The number of species is low in the Baltic Sea compared to most other seas due to the low salinity. However, due to its unique salinity gradient and high variability in habitat types, the Baltic Sea contains a greater biodiversity and variety of plant and animal life than might be expected under such conditions. Achieving a good status of biodiversity is a HELCOM priority, strengthened by, among other things, the revised Helsinki Convention in 1992 and the Baltic Sea Action Plan. However, many species are still under threat. It is anticipated that biodiversity will show signs of improvement in the coming years, as the effects of recently implemented measures start to be seen, but continued efforts to improve the environmental status of biodiversity are of key importance.
The Baltic Sea is home to about 2,700 macroscopic species and innumerable smaller microscopic species (Figure 5.0.1). Around 1,600 macroscopic species are found in the Kattegat, which is the most marine sub-basin of the Baltic Sea.
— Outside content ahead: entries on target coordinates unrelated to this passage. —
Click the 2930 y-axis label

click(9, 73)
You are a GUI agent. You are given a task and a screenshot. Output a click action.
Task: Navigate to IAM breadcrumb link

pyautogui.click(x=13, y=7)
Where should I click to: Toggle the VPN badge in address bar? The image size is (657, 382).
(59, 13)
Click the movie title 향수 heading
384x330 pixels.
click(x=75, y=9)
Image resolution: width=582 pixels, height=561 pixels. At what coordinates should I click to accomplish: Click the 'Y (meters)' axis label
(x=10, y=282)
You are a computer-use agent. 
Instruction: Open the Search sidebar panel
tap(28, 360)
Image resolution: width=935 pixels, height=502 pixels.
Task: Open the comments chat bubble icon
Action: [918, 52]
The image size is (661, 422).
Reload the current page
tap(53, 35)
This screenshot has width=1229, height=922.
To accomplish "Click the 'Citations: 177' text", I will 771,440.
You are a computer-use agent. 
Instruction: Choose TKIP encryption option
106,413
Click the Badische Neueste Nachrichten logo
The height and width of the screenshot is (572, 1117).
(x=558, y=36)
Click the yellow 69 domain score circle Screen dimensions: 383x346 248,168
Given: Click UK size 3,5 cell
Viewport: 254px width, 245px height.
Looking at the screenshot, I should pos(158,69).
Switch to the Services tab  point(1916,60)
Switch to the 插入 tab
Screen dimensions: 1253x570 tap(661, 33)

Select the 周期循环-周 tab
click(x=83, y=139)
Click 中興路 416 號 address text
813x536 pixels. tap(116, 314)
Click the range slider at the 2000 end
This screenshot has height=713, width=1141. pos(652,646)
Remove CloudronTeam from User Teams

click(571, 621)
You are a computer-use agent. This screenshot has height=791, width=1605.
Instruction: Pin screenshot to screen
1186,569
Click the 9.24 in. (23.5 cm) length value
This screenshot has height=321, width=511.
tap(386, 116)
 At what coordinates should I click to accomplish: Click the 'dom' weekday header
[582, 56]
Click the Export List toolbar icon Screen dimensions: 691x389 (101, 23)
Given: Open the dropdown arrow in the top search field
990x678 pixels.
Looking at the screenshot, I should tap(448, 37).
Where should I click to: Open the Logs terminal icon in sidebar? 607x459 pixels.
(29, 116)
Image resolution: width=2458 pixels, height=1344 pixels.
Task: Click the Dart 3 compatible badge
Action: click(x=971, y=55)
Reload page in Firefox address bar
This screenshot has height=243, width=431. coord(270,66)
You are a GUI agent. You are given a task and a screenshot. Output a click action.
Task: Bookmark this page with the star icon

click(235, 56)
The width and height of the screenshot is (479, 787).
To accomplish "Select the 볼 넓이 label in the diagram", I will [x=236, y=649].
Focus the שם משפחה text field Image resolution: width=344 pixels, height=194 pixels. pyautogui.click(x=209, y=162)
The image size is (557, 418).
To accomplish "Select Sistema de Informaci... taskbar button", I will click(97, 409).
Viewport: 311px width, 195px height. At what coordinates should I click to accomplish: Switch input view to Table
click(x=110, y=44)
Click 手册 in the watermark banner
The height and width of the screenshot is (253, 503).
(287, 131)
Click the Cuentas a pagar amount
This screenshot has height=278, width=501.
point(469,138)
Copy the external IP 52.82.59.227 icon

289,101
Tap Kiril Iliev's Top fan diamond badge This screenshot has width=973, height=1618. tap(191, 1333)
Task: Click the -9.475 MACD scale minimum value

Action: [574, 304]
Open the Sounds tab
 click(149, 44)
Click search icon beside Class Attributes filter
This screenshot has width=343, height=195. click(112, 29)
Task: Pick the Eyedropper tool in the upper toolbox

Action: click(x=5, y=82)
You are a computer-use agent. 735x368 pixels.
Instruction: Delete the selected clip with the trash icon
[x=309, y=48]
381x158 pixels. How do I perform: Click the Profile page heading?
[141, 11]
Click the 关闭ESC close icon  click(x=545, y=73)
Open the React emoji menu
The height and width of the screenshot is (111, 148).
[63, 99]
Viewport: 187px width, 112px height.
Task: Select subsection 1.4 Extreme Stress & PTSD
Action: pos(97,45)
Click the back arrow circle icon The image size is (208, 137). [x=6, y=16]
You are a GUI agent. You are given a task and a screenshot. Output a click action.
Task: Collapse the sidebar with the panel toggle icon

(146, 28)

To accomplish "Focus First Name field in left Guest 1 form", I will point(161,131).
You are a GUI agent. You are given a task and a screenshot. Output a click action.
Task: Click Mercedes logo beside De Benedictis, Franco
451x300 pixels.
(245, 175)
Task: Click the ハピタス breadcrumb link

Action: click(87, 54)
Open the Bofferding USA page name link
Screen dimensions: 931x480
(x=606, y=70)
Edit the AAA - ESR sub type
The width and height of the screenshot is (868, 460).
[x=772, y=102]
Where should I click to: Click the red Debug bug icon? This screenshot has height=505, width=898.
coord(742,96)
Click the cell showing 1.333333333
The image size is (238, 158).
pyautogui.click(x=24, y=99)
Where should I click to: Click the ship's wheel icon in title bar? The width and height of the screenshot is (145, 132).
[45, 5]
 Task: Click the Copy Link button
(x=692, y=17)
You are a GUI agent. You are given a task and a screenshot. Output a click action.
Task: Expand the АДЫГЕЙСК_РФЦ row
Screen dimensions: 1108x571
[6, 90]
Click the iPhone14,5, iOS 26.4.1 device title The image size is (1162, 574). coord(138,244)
In the most freshwater-influenced area, the Bothnian Bay, only around 300 species occur (HELCOM 2012a, 2013a). This change reflects the effect of low salinity on the distribution of many species of marine origin (See also Figure 1.2 in Chapter 1 Our Baltic Sea).
The goal of the Baltic Sea Action Plan is to reach a favourable conservation status of Baltic Sea biodiversity by 2021. HELCOM Recommendations are important additional regional agreements for achieving this goal. For example, HELCOM countries have agreed to take measures to improve the status of threatened species according to the HELCOM Red List (HELCOM 2013b, HELCOM 2016d). Marine Protected Areas (MPAs) are important tools to conserve both species and habitats in the Baltic Sea. This is expressed through a HELCOM Recommendation to establish an ecologically coherent and effectively managed network of HELCOM MPAs (HELCOM 2014b).
This biodiversity assessment, to follow up on the goal, builds on work over many years in HELCOM to develop core indicators for key species and species groups, including their abundance, distribution, productivity, physiological and demographic characteristics (HELCOM 2013c). Hitherto, ten regionally agreed biodiversity core indicators have been made operational, and additionally three are included for testing purposes. With the new core indicators and an updated integrated assessment approach, this assessment represents a milestone in HELCOM development of monitoring and assessment. The long term aim of HELCOM countries is to continuously include more aspects of biodiversity in a Baltic-wide assessment, and to strengthen existing indicators.
While the biodiversity assessment has been considerably strengthened since the initial holistic assessment (2010a), there is still room for improvement. For example, the current set of biodiversity core indicators does not encompass the condition of habitats and biotopes, and only one, on zooplankton, represents the plankton community. Developments are ongoing in HELCOM in this regard.
The integrated assessments were carried out using the BEAT tool, separately for the five key ecosystem components benthic habitats, pelagic habitats, fish, mammals, and water birds. The biodiversity core indicators were supplemented with additional indicators in this assessment, with the aim of achieving an evaluation that is as comprehensive as possible, and representative at Baltic Sea scale (Figure 5.0.2). Selected core indicators of eutrophication were included in cases where no directly corresponding biodiversity indicators are currently available. In coastal areas, national indicators have been used for benthic and pelagic habitats. Results for commercial fish were obtained from the International council for exploration of the sea (ICES). Descriptions of the core indicators are found in the core indicator reports (HELCOM 2018r, 2018ag-at; see also HELCOM 2018n, 2018p-q).
The integrated assessment is carried out using the BEAT tool, with the results being presented by so called biological quality ratios (BQR). The biological quality ratios are used as a way to scale the indicators and make them comparable with each other, as the indicators are originally assessed by a variety of assessment approaches and measured by different units. Biological quality ratios are presented in five equal-distance categories between 0 and 1, where values above 0.6 are interpreted as reflecting good integrated status (For details, see Thematic assessment: HELCOM 2018D).